Page MenuHomePhabricator

Collect relevant data about the Modules for analysis
Closed, ResolvedPublic



Phabricator: T270492

After collecting Scribunto module contents, the data about these modules need to be collected for analysis. There's a point of what data can be collected to determine which modules are most used and can be centralized for the Abstract Wikimedia project. And then comes the part of centralizing and making more modular codes, removing as much redundancy as possible. This issue concerns the first part: collecting relevant data.

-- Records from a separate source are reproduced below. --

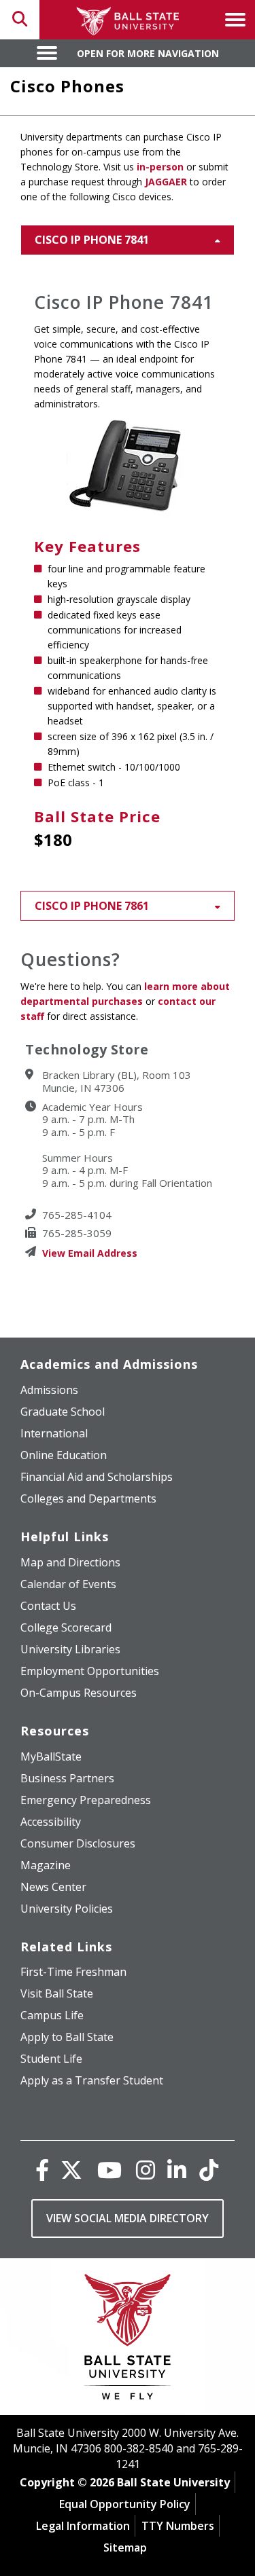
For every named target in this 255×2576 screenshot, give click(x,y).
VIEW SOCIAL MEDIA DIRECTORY (127, 2218)
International (54, 1433)
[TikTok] (208, 2169)
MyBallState (51, 1756)
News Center (53, 1886)
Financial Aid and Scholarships (96, 1476)
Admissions (49, 1389)
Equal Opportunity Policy (124, 2504)
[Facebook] (42, 2169)
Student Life (51, 2058)
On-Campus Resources (78, 1692)
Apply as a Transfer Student (91, 2080)
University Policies (66, 1908)
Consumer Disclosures (77, 1843)
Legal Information (83, 2525)
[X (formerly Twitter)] (71, 2169)
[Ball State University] (127, 2340)
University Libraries (70, 1649)
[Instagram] (145, 2169)
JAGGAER (166, 181)
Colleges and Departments (88, 1498)
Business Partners (67, 1778)
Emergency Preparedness (85, 1799)
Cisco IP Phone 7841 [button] (92, 239)
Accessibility (50, 1821)
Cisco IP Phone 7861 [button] (92, 905)
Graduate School (62, 1411)
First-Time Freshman (73, 1971)
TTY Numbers (177, 2525)
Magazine (45, 1865)
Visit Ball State (56, 1993)
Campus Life (52, 2015)
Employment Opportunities (89, 1670)
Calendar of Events (68, 1584)
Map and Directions (70, 1562)
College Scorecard (66, 1627)
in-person (160, 166)
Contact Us (48, 1605)
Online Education (63, 1455)
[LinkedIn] (176, 2169)
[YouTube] (109, 2169)
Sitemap (125, 2547)
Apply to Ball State (67, 2036)
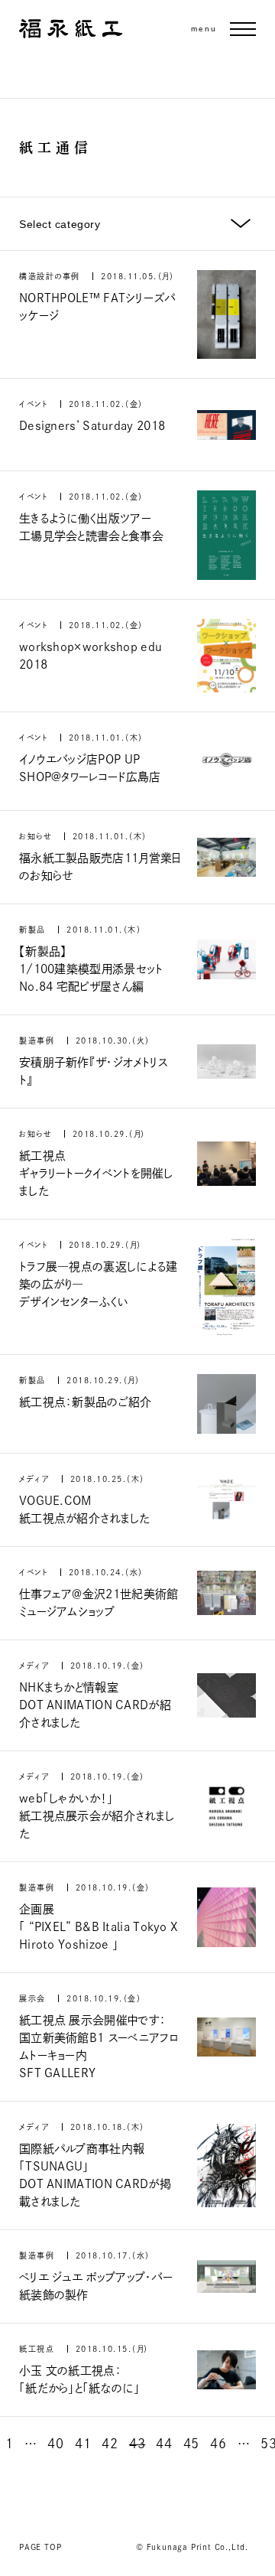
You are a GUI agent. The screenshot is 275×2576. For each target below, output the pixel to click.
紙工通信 (55, 148)
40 (55, 2444)
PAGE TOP (40, 2547)
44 (164, 2444)
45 (191, 2444)
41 (83, 2444)
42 (110, 2444)
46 (218, 2444)
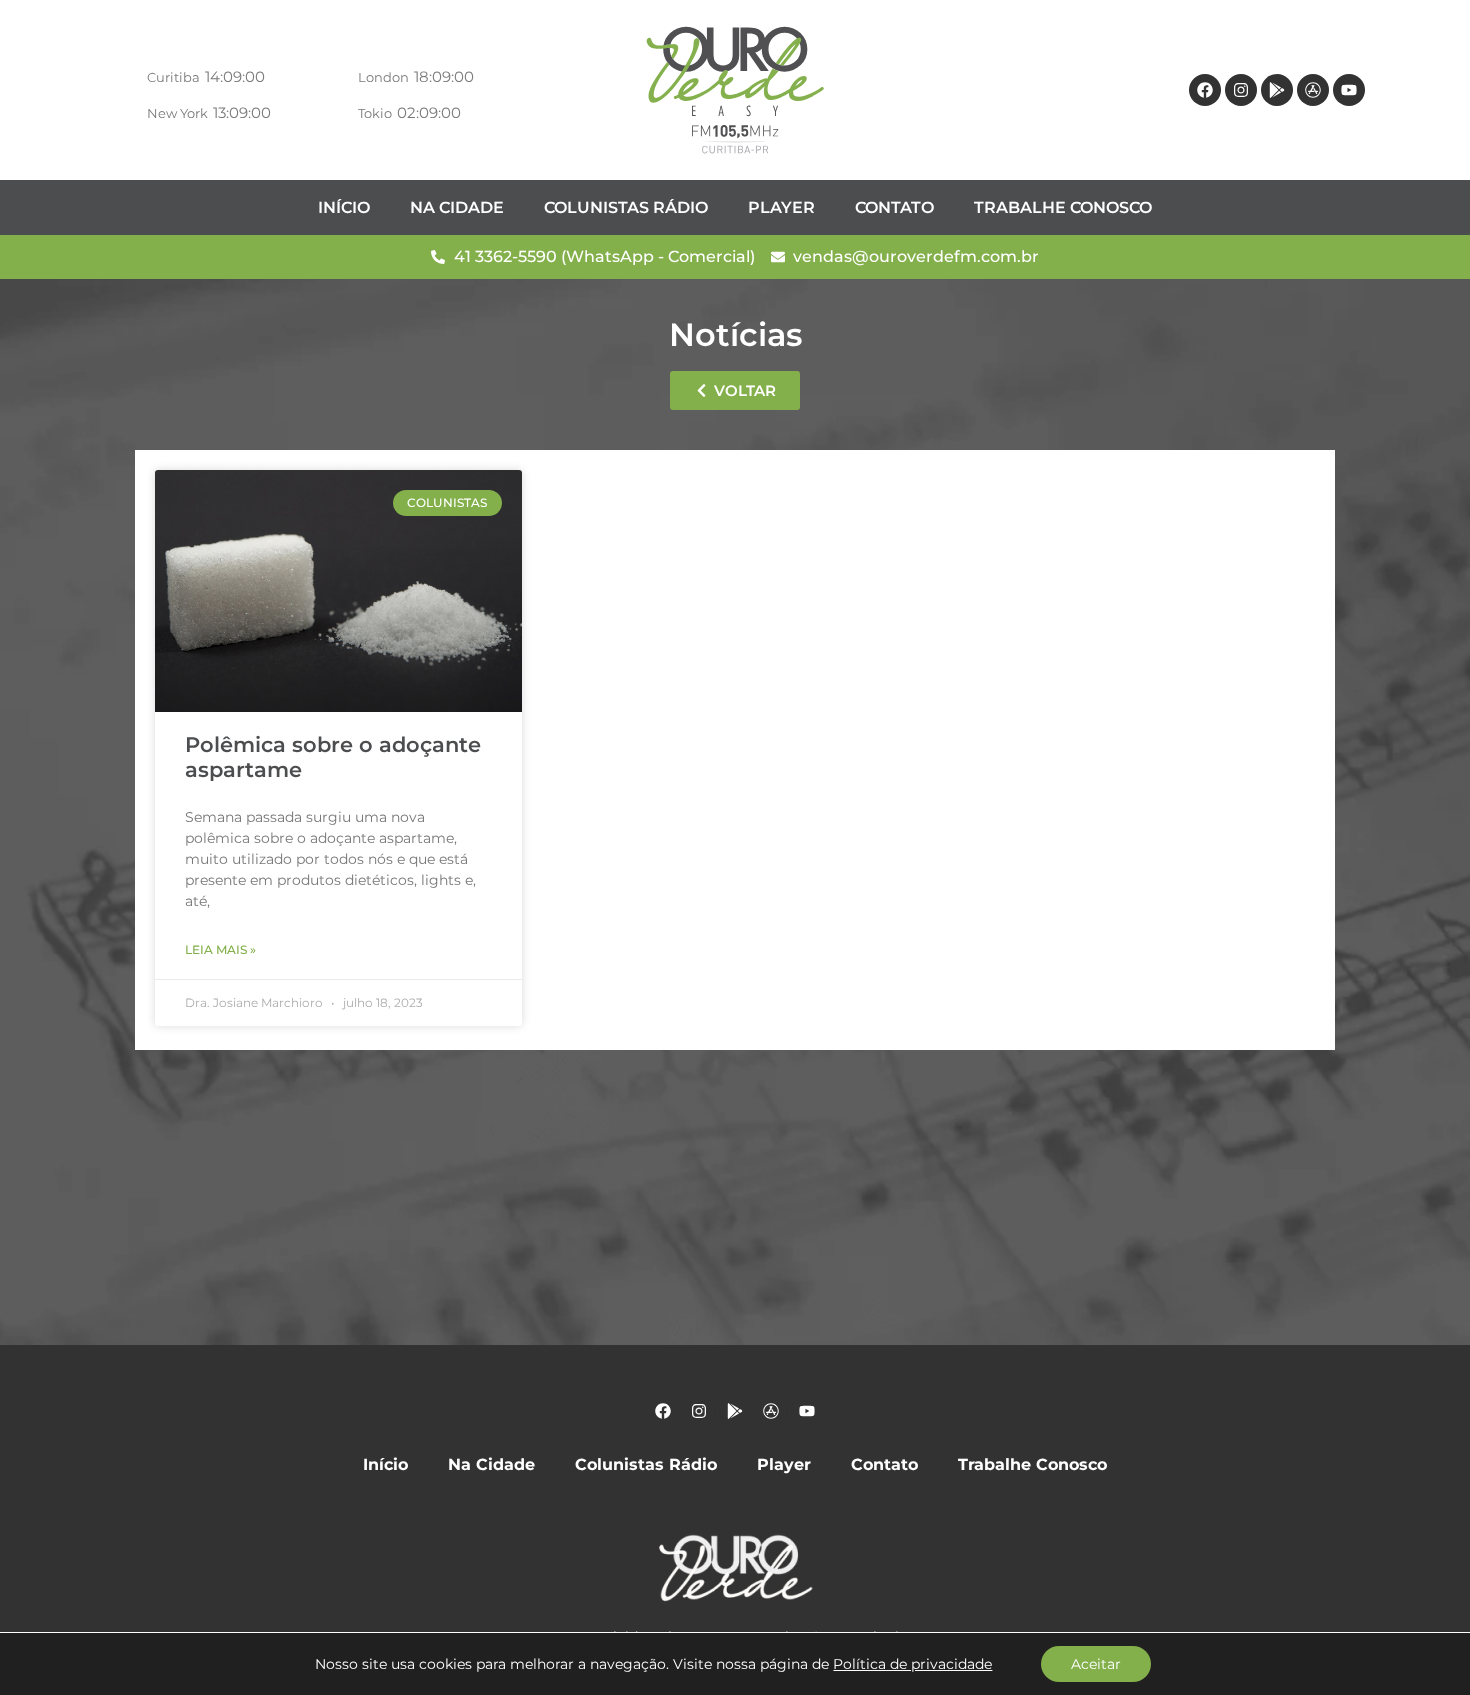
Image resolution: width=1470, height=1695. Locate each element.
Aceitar (1096, 1664)
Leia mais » (220, 949)
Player (781, 207)
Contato (894, 207)
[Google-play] (1277, 90)
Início (344, 207)
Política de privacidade (912, 1664)
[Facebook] (1205, 90)
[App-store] (1313, 90)
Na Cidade (457, 207)
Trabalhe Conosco (1063, 207)
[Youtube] (1349, 90)
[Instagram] (1241, 90)
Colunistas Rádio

  • Understanding how Lua functions are invoked and used in various wikis
  • Going through database schema finding ways to collect Module usage data and relationship between modules, plus additional information if possible
    • Page table
      • title: To check code redundancy, e.g: title changes with language but means same thing
      • length
      • content: To check code similarity
      • page_latest: Current revid. It may be 0 during page creation. Used to check for updates
      • page_is_new
      • is_redirect
    • Revision table
      • number of rows(edits) per page: Identify most edited modules
      • minor_edits: #of major vs minor edits
      • time of first edit
      • time of last edit : Use first and last edit times to identify edit frequency and recent edits.
      • Number of editors (contributors)
      • Number of anonymous edits
    • Page protection table
      • Protection level for edit of each module
      • Protection level for move of each module
    • Iwlinks table (contain interwiki links only, not transclusions)
      • Number of places the module page was linked (not transcluded) from other wikis.
    • Pagelinks table (contains in-wiki links, en → en or bn→ bn)
      • Number of places in the same wiki a module page is linked (not transcluded). This along with # of interwiki links can give us total # of places a module page is linked.
    • Langlinks table
      • Number of languages a module is available in
    • Categorylinks table
      • How many categories a module belongs to (Note that category list varies in various wikis. See more from category table)
    • Templatelinks table
      • Number of modules transcluded in a module: To find more about inter-module relations, we should use the templatelinks table
      • Number of pages that use a module (and later find page views of those pages to find usage stats)
    • Change tag table: A tag is associated with every revision of a page. This section only includes some aggregate infomation. More analysis can be done from tags table directly. See tag list here.
      • Most common revision tag for each module.
  • Database queries to replicas to collect relevant information
  • Store all information in a feasible manner in user database
  • Add proper comments in code
  • Set and test cronjobs
  • Save missed wikis and load them after other crons are over
  • Optimize cronjobs
  • Add error catching and auto-retry for MySQL connection lost, deadlock etc erorrs
  • Solve interface errors (solved by re-arranging cursor and connection open-close so as to not close from being idle)
  • Repeated failures to get tags and transclusions in certain wikis (enwiki tl, commons and frwiki tags): Fixed by using analytics cluster to connect to databases.

Event Timeline

tanny411 updated the task description. (Show Details)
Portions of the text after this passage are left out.